● Provided text
"""
Yes attacking a larger force with a smaller would be .... unwise but I still have not heard of alot of battles where the USA was attacked with a enemy with numbers, tech and support all on their side and the USA won. Can you point any or many out where they have won under these conditions? That is what I am saying, when you always have everything on your side and you win, well you get no credit, you only get credit when you pull off being the underdog and rarely has the USA forces been the underdog and won.


----------



## FLYBOYJ (Dec 8, 2005)

Hunter368 said:


> I have read alot of what happened in the Philipines was his fault and instead of takes blame for it like a man, he blamed his commanders under him. It then does not take a genious to retake an island when you totally out number and out class and enemy. Like I said I am not a fan of his. There is alot and I mean alot better Generals out there then him.



Not totally true. My wife's grandfather was an intelligence officer under him and was captured on Bataan. MacArthur was devastated about the while situation and was ready to violate evacuation orders from Washington. 

Pearl harbor was a "battle victory" for the Japanese, no denying that, but then again, for all their cunning and planning they allowed a major portion of their fleet to be obviated 5 months later at Midway, at that point the Japanese was on the defensive for rest of the war. I think if you look at the errors made by the Japanese at that time far outweighed the Pearl Harbor blunders by the US Military. It one think to allow your self to be subject to a "sneak attack" without a declaration of war, it another thing to allow yourself to be "ambushed" by a smaller and supposedly technically inferior opponent when you know you had the advantage....

I give credit to the Japanese for pulling off Pearl Harbor, but the diplomatic foul-up of making this action occur prior to a formal declaration or war is treacherous. Even if the diplomatic message arrived as planned, Japan's declaration or war would of came down right as the first bombs were being dropped on Pearl Harbor. This was just the tip of the iceberg of Japanese treachery.


----------



## syscom3 (Dec 8, 2005)

Hunter, I suggest you read up about MacArthurs campaign in New Guinie. It wasnt untill late in 1943 that he had numerical superiority over the Japanese. And his "navy" if you can call it that was a motley collection of a couple of light cruisers, an occasional Aussie heavy cruiser, and some destroyers.
"""
● Data section
"""
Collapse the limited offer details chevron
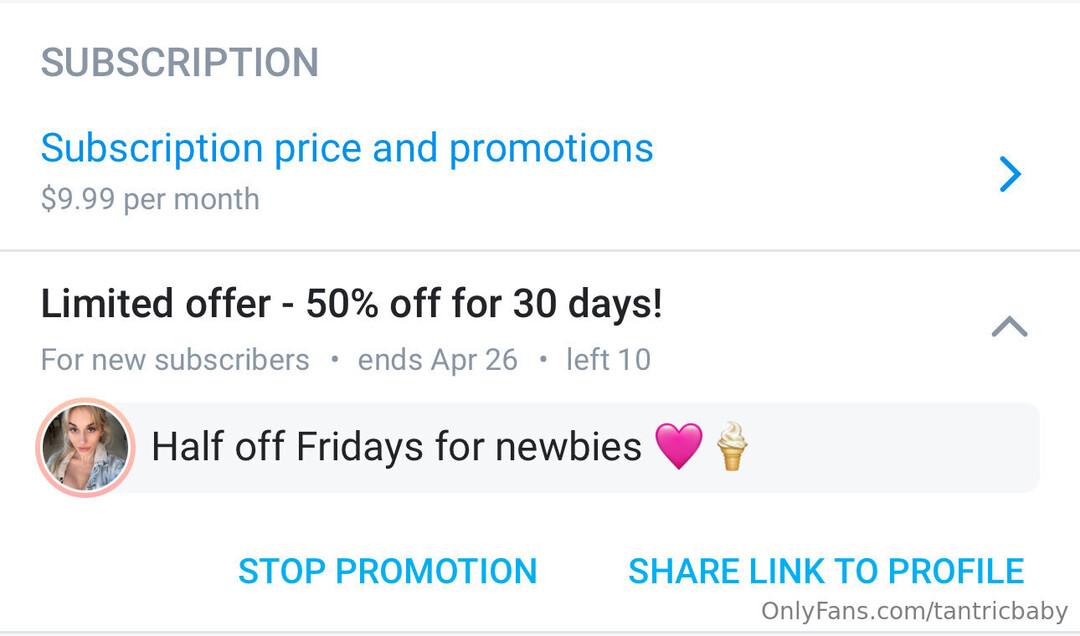click(1009, 327)
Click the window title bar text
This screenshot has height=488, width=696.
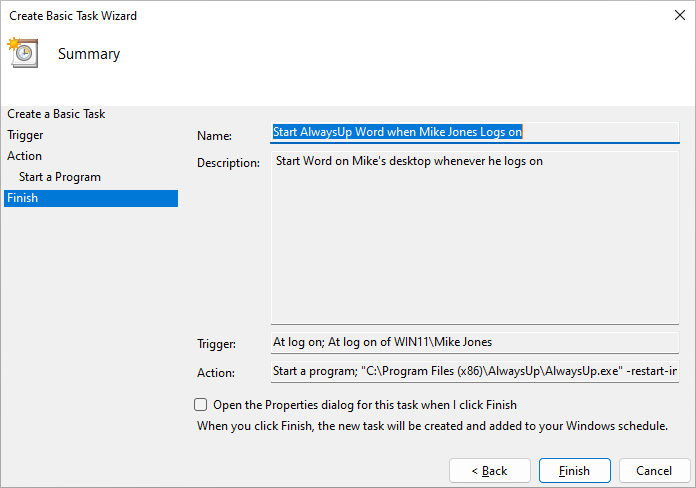(x=73, y=16)
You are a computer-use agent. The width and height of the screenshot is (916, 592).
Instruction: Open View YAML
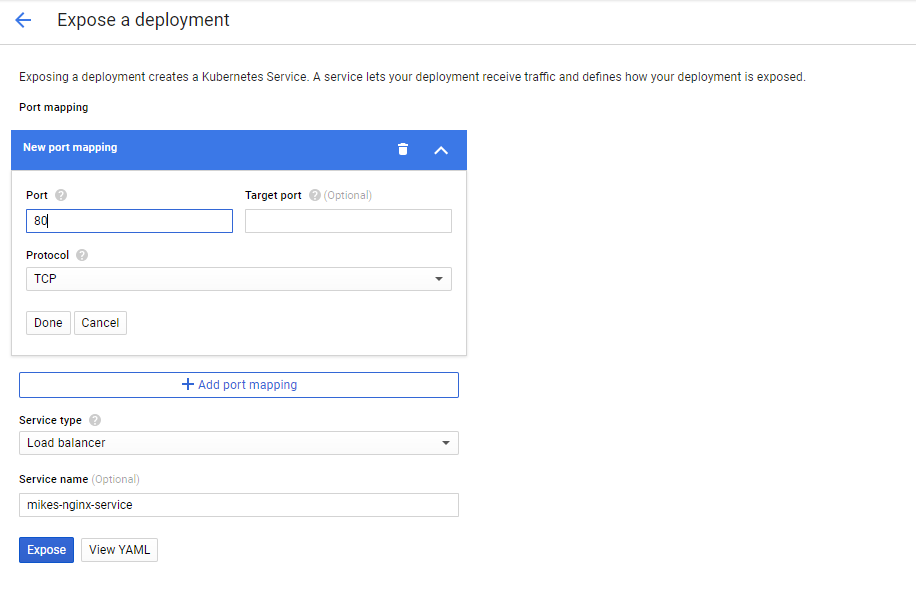click(120, 550)
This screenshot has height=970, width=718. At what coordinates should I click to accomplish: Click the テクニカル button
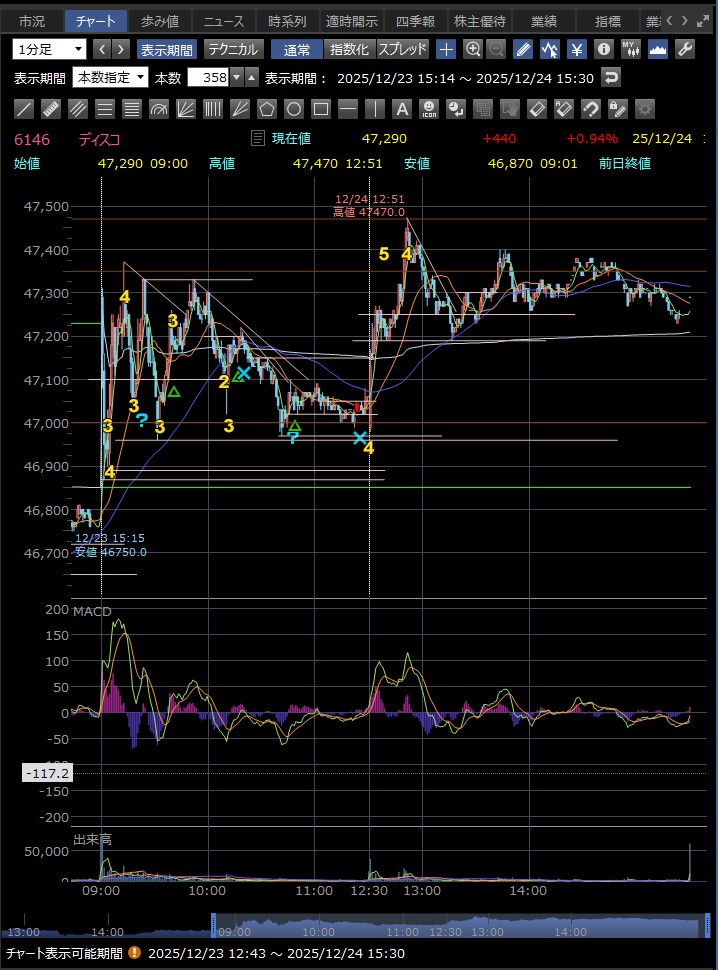[233, 49]
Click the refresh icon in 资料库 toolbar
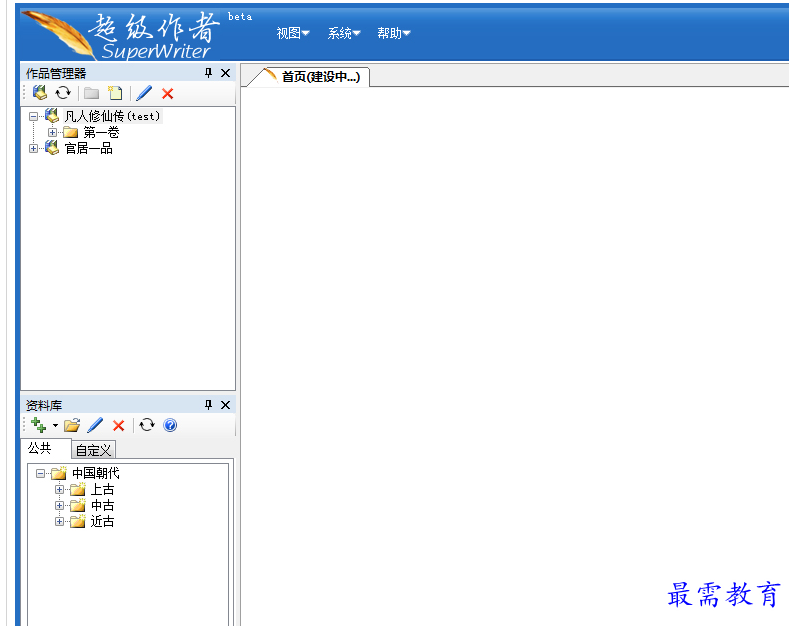Viewport: 789px width, 626px height. (147, 425)
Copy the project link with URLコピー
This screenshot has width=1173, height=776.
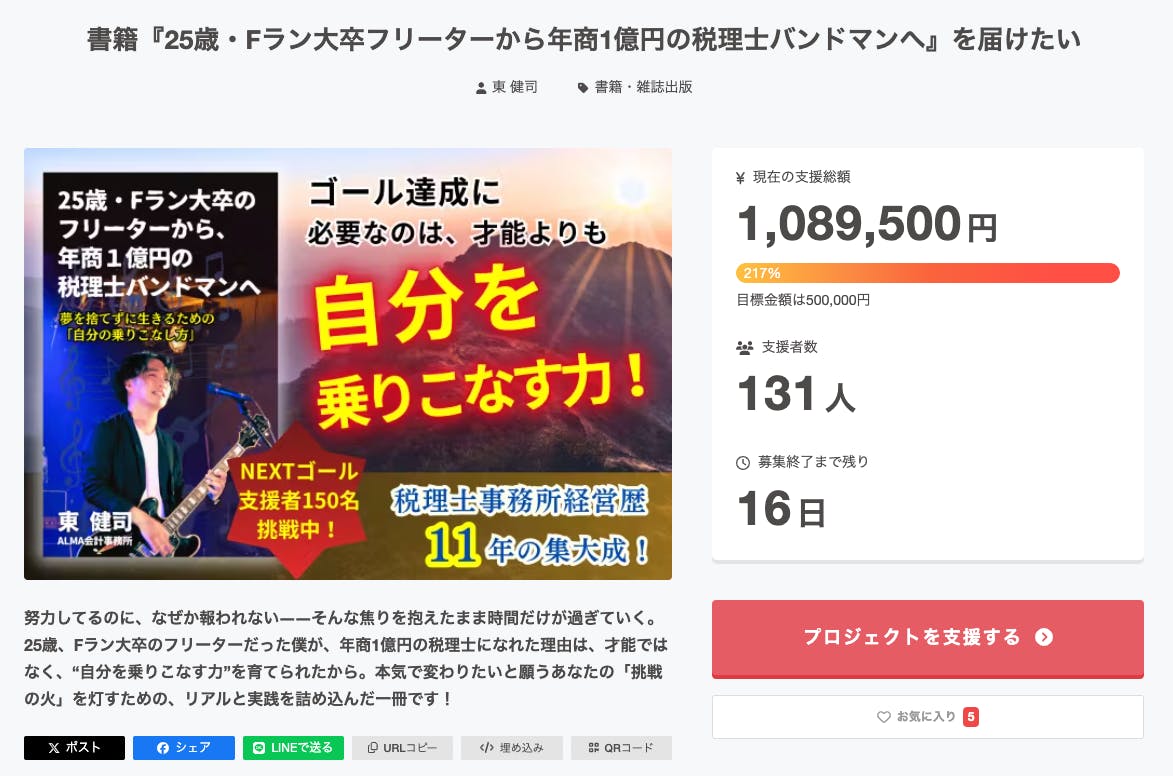point(402,748)
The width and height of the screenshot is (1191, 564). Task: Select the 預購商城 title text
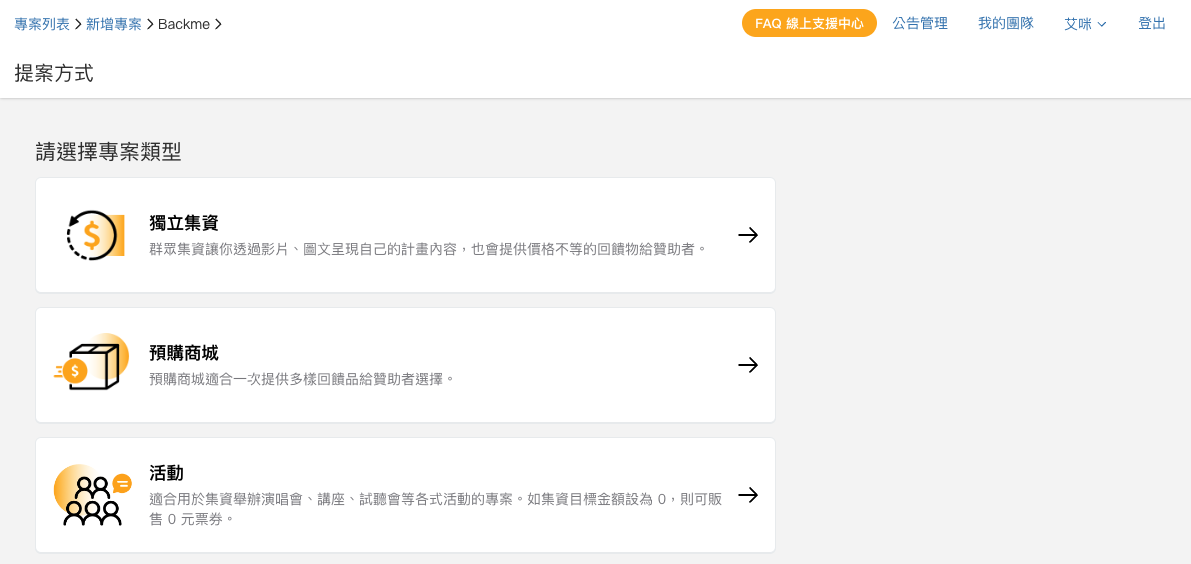185,353
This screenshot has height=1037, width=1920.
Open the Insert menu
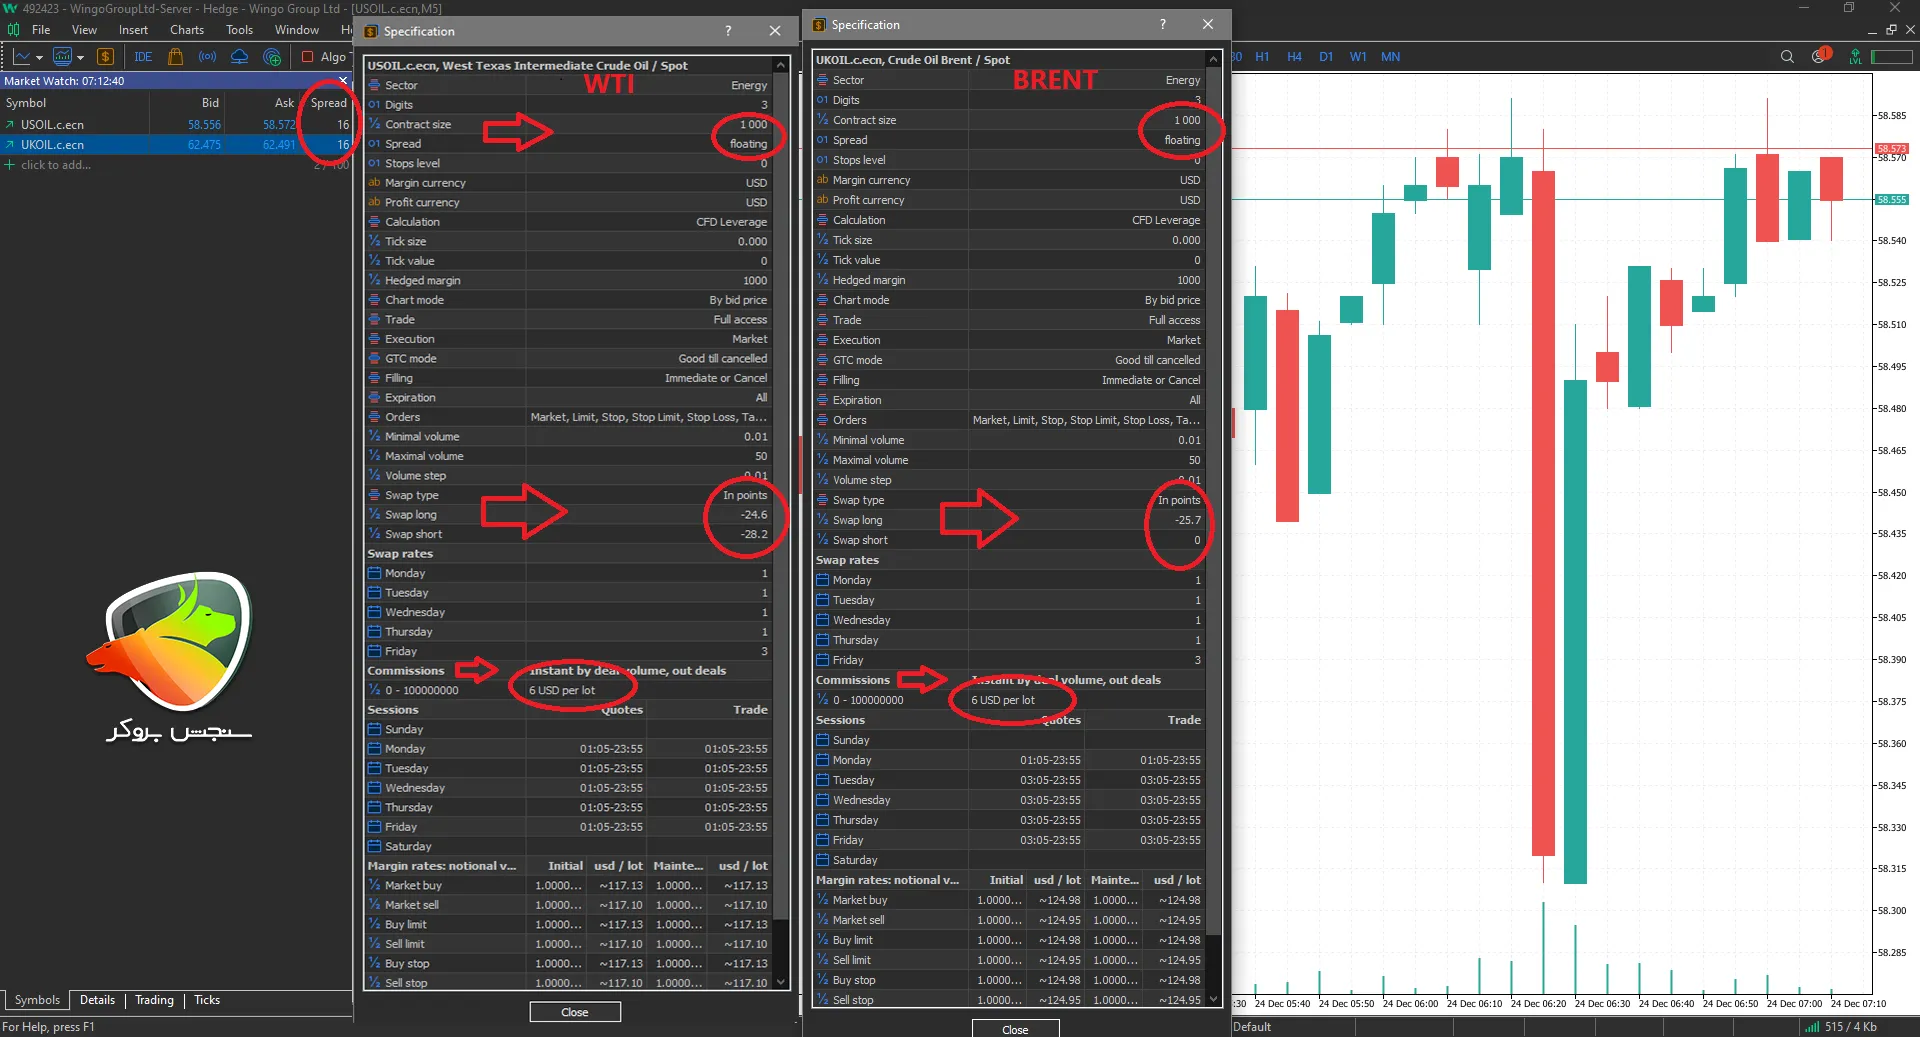pyautogui.click(x=133, y=30)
"""
● Task brief
For each statement below, say yes or no according to the forum thread, quoting the words that decide it. 1. The grandfather of FLYBOYJ's wife was captured on Bataan. 2. syscom3 says MacArthur had numerical superiority over the Japanese throughout the New Guinea campaign. 3. FLYBOYJ says the Japanese were on the defensive for the rest of the war after Midway.

● Answer to this problem
1. Yes: "was captured on Bataan."
2. No: "It wasnt untill late in 1943 that he had numerical superiority over the Japanese."
3. Yes: "at that point the Japanese was on the defensive for rest of the war."